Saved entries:
§ §

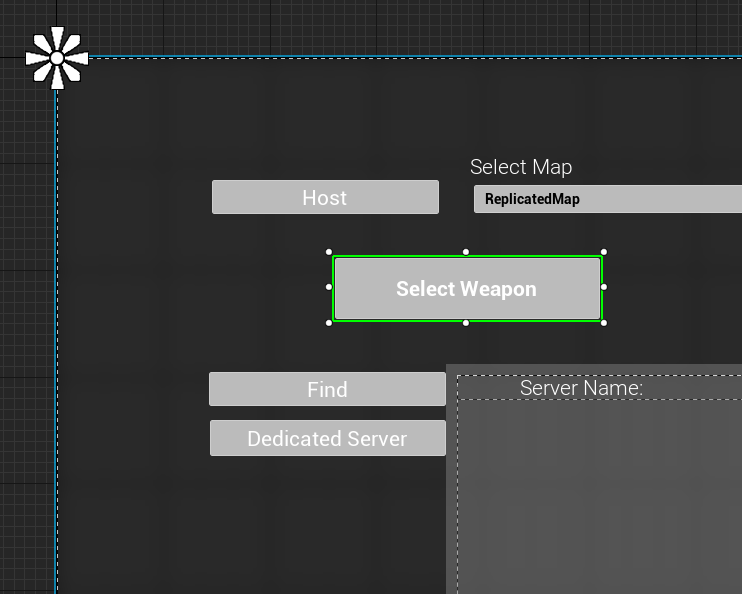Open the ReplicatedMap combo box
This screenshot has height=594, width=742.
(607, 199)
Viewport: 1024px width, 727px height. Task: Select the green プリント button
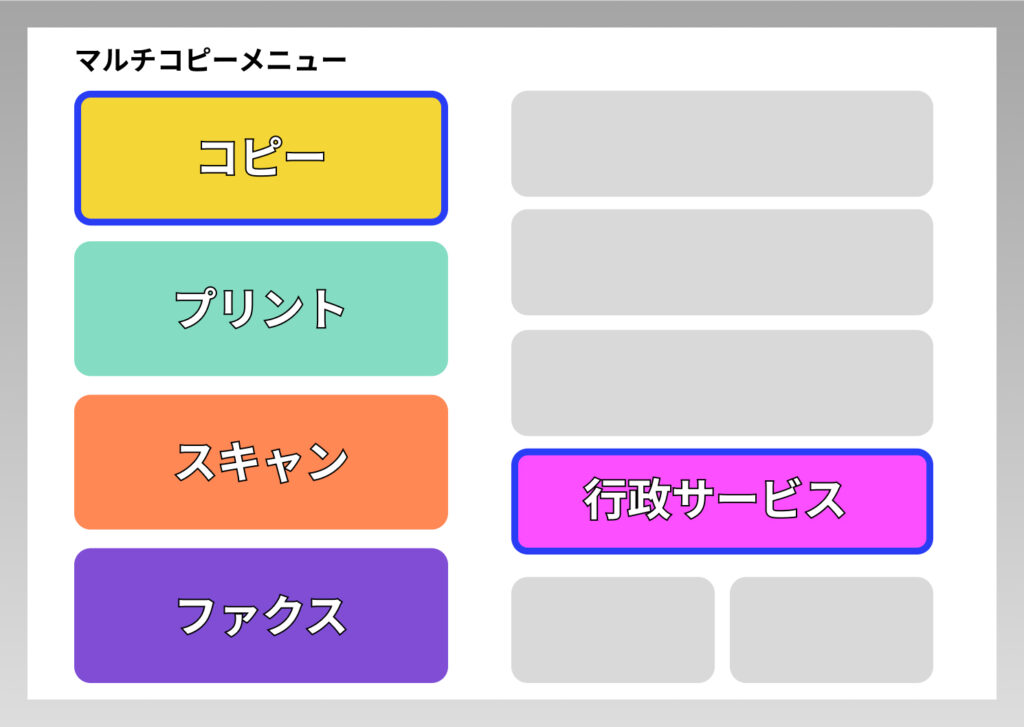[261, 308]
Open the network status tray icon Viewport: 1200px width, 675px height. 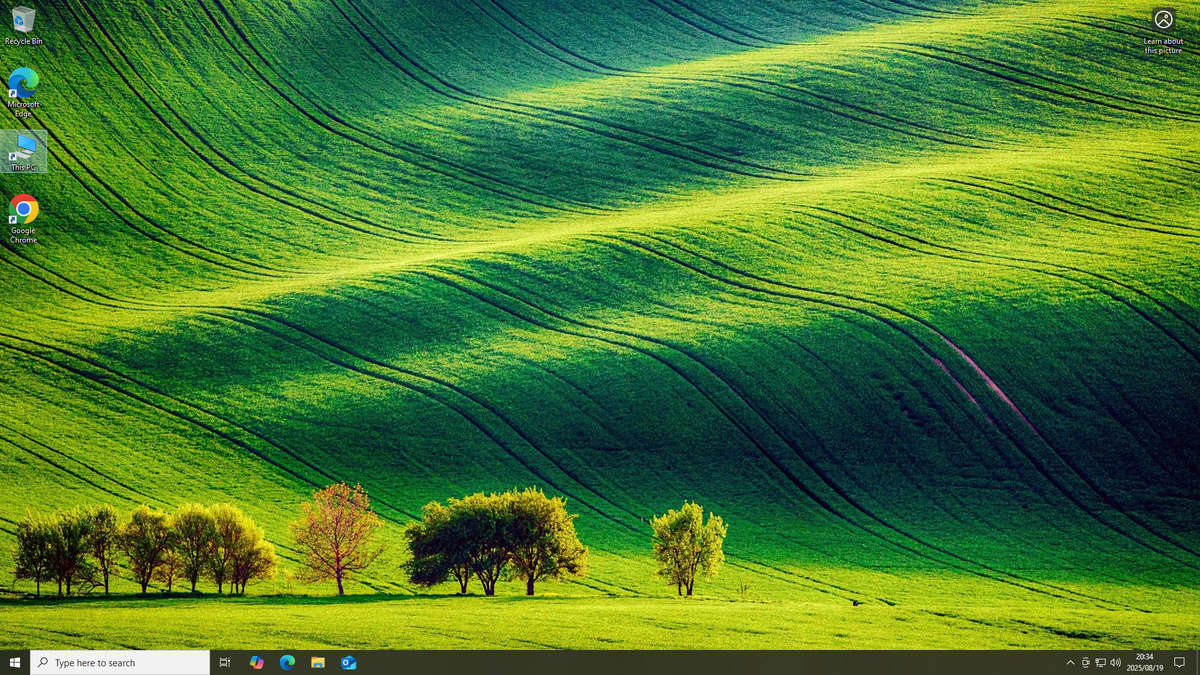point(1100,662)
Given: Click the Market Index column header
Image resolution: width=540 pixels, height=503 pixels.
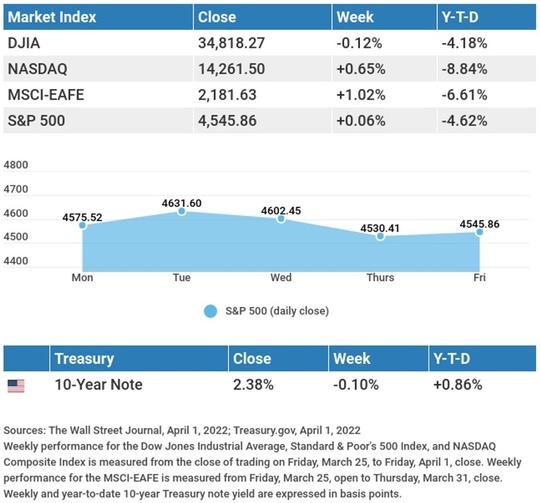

§ §

* **What the exercise asks**: Only the lines from the one containing "Given: Click the Market Index column header" through the last line of the entries above should be copied, exactly as they are and without the pictures.

* **Response below**:
Given: Click the Market Index column header
Image resolution: width=540 pixels, height=503 pixels.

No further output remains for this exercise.